## Task statement
Every entry must be printed again exactly, with nothing left out.

(Stored data)
►

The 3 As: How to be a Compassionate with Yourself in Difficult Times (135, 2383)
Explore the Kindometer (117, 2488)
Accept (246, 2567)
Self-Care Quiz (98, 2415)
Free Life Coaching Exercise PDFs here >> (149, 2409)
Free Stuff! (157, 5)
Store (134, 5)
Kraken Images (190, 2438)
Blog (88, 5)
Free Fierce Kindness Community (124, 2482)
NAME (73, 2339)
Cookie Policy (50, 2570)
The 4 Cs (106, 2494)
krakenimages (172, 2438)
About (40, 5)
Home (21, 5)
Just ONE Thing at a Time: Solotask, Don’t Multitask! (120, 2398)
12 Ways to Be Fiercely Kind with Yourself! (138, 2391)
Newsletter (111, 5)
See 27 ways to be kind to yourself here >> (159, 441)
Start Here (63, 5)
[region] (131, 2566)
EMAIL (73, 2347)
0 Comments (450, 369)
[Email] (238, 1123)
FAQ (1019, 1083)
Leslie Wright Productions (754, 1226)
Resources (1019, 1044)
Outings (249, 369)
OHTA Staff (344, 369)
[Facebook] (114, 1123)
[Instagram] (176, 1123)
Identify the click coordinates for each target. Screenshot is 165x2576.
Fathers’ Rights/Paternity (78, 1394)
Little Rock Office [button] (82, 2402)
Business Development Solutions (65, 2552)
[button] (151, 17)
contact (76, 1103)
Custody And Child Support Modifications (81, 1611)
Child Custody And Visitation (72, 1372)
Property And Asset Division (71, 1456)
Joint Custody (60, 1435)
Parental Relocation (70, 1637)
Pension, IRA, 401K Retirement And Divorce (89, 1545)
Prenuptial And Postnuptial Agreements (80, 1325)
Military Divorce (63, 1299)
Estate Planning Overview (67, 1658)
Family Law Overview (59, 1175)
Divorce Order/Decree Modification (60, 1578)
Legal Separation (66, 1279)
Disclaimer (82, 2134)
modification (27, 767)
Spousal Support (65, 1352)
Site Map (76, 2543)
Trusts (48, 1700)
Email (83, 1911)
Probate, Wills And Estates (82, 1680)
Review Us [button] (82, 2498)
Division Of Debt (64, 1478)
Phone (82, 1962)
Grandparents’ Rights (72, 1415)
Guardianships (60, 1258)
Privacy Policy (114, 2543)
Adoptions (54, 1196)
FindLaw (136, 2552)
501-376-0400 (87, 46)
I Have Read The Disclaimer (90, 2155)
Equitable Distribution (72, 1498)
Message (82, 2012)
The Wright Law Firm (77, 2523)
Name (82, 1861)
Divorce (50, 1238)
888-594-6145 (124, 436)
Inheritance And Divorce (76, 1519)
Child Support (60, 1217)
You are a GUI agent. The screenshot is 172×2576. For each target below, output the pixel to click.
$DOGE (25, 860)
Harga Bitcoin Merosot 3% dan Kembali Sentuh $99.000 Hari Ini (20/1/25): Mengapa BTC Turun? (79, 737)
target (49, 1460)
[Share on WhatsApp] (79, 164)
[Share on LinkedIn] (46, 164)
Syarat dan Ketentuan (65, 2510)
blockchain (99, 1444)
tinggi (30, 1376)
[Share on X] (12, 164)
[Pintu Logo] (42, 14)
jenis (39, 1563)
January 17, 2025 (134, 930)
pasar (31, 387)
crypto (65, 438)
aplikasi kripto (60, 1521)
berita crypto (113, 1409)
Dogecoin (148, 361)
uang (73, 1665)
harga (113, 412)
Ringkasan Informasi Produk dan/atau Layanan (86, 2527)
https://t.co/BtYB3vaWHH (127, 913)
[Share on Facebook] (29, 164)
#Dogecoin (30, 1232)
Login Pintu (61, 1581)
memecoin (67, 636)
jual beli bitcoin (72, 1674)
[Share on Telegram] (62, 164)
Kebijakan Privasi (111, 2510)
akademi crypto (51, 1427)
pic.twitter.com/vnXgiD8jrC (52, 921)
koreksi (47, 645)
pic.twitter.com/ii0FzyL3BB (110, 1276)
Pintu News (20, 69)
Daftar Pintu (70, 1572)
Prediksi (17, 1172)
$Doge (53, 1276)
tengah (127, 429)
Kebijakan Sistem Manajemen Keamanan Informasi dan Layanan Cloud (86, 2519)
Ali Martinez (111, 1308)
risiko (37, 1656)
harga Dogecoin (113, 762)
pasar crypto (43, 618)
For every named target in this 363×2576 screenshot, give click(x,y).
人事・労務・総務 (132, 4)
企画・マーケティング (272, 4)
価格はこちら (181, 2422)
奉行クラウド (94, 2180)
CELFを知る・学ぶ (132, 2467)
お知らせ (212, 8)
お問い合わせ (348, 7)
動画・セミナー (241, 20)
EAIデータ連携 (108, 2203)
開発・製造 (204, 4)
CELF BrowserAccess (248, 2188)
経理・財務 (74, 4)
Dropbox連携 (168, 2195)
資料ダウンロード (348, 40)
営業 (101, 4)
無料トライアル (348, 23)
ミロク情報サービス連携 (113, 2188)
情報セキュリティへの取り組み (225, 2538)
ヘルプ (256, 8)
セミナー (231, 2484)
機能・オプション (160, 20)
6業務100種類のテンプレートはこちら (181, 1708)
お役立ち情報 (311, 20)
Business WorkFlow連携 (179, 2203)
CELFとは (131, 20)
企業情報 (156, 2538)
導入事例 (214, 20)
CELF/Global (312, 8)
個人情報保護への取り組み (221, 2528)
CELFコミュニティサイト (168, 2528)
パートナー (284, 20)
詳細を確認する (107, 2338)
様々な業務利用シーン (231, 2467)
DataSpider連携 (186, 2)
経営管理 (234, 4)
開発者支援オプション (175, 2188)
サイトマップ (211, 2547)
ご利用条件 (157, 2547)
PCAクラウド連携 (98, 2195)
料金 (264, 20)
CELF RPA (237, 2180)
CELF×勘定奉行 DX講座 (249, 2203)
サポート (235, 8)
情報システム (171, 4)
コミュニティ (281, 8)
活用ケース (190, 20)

◄

## Task solution
The 3 As: How to be a Compassionate with Yourself in Difficult Times (135, 2383)
Explore the Kindometer (117, 2488)
Accept (246, 2567)
Self-Care Quiz (98, 2415)
Free Life Coaching Exercise PDFs here >> (149, 2409)
Free Stuff! (157, 5)
Store (134, 5)
Kraken Images (190, 2438)
Blog (88, 5)
Free Fierce Kindness Community (124, 2482)
NAME (73, 2339)
Cookie Policy (50, 2570)
The 4 Cs (106, 2494)
krakenimages (172, 2438)
About (40, 5)
Home (21, 5)
Just ONE Thing at a Time: Solotask, Don’t Multitask! (120, 2398)
12 Ways to Be Fiercely Kind with Yourself! (138, 2391)
Newsletter (111, 5)
See 27 ways to be kind to yourself here >> (159, 441)
Start Here (63, 5)
[region] (131, 2566)
EMAIL (73, 2347)
0 Comments (450, 369)
[Email] (238, 1123)
FAQ (1019, 1083)
Leslie Wright Productions (754, 1226)
Resources (1019, 1044)
Outings (249, 369)
OHTA Staff (344, 369)
[Facebook] (114, 1123)
[Instagram] (176, 1123)
Identify the click coordinates for each target. Screenshot is 165x2576.
Fathers’ Rights/Paternity (78, 1394)
Little Rock Office [button] (82, 2402)
Business Development Solutions (65, 2552)
[button] (151, 17)
contact (76, 1103)
Custody And Child Support Modifications (81, 1611)
Child Custody And Visitation (72, 1372)
Property And Asset Division (71, 1456)
Joint Custody (60, 1435)
Parental Relocation (70, 1637)
Pension, IRA, 401K Retirement And Divorce (89, 1545)
Prenuptial And Postnuptial Agreements (80, 1325)
Military Divorce (63, 1299)
Estate Planning Overview (67, 1658)
Family Law Overview (59, 1175)
Divorce Order/Decree Modification (60, 1578)
Legal Separation (66, 1279)
Disclaimer (82, 2134)
modification (27, 767)
Spousal Support (65, 1352)
Site Map (76, 2543)
Trusts (48, 1700)
Email (83, 1911)
Probate, Wills And Estates (82, 1680)
Review Us [button] (82, 2498)
Division Of Debt (64, 1478)
Phone (82, 1962)
Grandparents’ Rights (72, 1415)
Guardianships (60, 1258)
Privacy Policy (114, 2543)
Adoptions (54, 1196)
FindLaw (136, 2552)
501-376-0400 (87, 46)
I Have Read The Disclaimer (90, 2155)
Equitable Distribution (72, 1498)
Message (82, 2012)
The Wright Law Firm (77, 2523)
Name (82, 1861)
Divorce (50, 1238)
888-594-6145 (124, 436)
Inheritance And Divorce (76, 1519)
Child Support (60, 1217)
You are a GUI agent. The screenshot is 172×2576. For each target below, output the pixel to click.
$DOGE (25, 860)
Harga Bitcoin Merosot 3% dan Kembali Sentuh $99.000 Hari Ini (20/1/25): Mengapa BTC Turun? (79, 737)
target (49, 1460)
[Share on WhatsApp] (79, 164)
[Share on LinkedIn] (46, 164)
Syarat dan Ketentuan (65, 2510)
blockchain (99, 1444)
tinggi (30, 1376)
[Share on X] (12, 164)
[Pintu Logo] (42, 14)
jenis (39, 1563)
January 17, 2025 (134, 930)
pasar (31, 387)
crypto (65, 438)
aplikasi kripto (60, 1521)
berita crypto (113, 1409)
Dogecoin (148, 361)
uang (73, 1665)
harga (113, 412)
Ringkasan Informasi Produk dan/atau Layanan (86, 2527)
https://t.co/BtYB3vaWHH (127, 913)
[Share on Facebook] (29, 164)
#Dogecoin (30, 1232)
Login Pintu (61, 1581)
memecoin (67, 636)
jual beli bitcoin (72, 1674)
[Share on Telegram] (62, 164)
Kebijakan Privasi (111, 2510)
akademi crypto (51, 1427)
pic.twitter.com/vnXgiD8jrC (52, 921)
koreksi (47, 645)
pic.twitter.com/ii0FzyL3BB (110, 1276)
Pintu News (20, 69)
Daftar Pintu (70, 1572)
Prediksi (17, 1172)
$Doge (53, 1276)
tengah (127, 429)
Kebijakan Sistem Manajemen Keamanan Informasi dan Layanan Cloud (86, 2519)
Ali Martinez (111, 1308)
risiko (37, 1656)
harga Dogecoin (113, 762)
pasar crypto (43, 618)
For every named target in this 363×2576 screenshot, give click(x,y).
人事・労務・総務 (132, 4)
企画・マーケティング (272, 4)
価格はこちら (181, 2422)
奉行クラウド (94, 2180)
CELFを知る・学ぶ (132, 2467)
お知らせ (212, 8)
お問い合わせ (348, 7)
動画・セミナー (241, 20)
EAIデータ連携 (108, 2203)
開発・製造 (204, 4)
CELF BrowserAccess (248, 2188)
経理・財務 (74, 4)
Dropbox連携 (168, 2195)
資料ダウンロード (348, 40)
営業 (101, 4)
無料トライアル (348, 23)
ミロク情報サービス連携 (113, 2188)
情報セキュリティへの取り組み (225, 2538)
ヘルプ (256, 8)
セミナー (231, 2484)
機能・オプション (160, 20)
6業務100種類のテンプレートはこちら (181, 1708)
お役立ち情報 (311, 20)
Business WorkFlow連携 (179, 2203)
CELFとは (131, 20)
企業情報 (156, 2538)
導入事例 (214, 20)
CELF/Global (312, 8)
個人情報保護への取り組み (221, 2528)
CELFコミュニティサイト (168, 2528)
パートナー (284, 20)
詳細を確認する (107, 2338)
様々な業務利用シーン (231, 2467)
DataSpider連携 (186, 2)
経営管理 (234, 4)
開発者支援オプション (175, 2188)
サイトマップ (211, 2547)
ご利用条件 (157, 2547)
PCAクラウド連携 (98, 2195)
料金 (264, 20)
CELF RPA (237, 2180)
CELF×勘定奉行 DX講座 (249, 2203)
サポート (235, 8)
情報システム (171, 4)
コミュニティ (281, 8)
活用ケース (190, 20)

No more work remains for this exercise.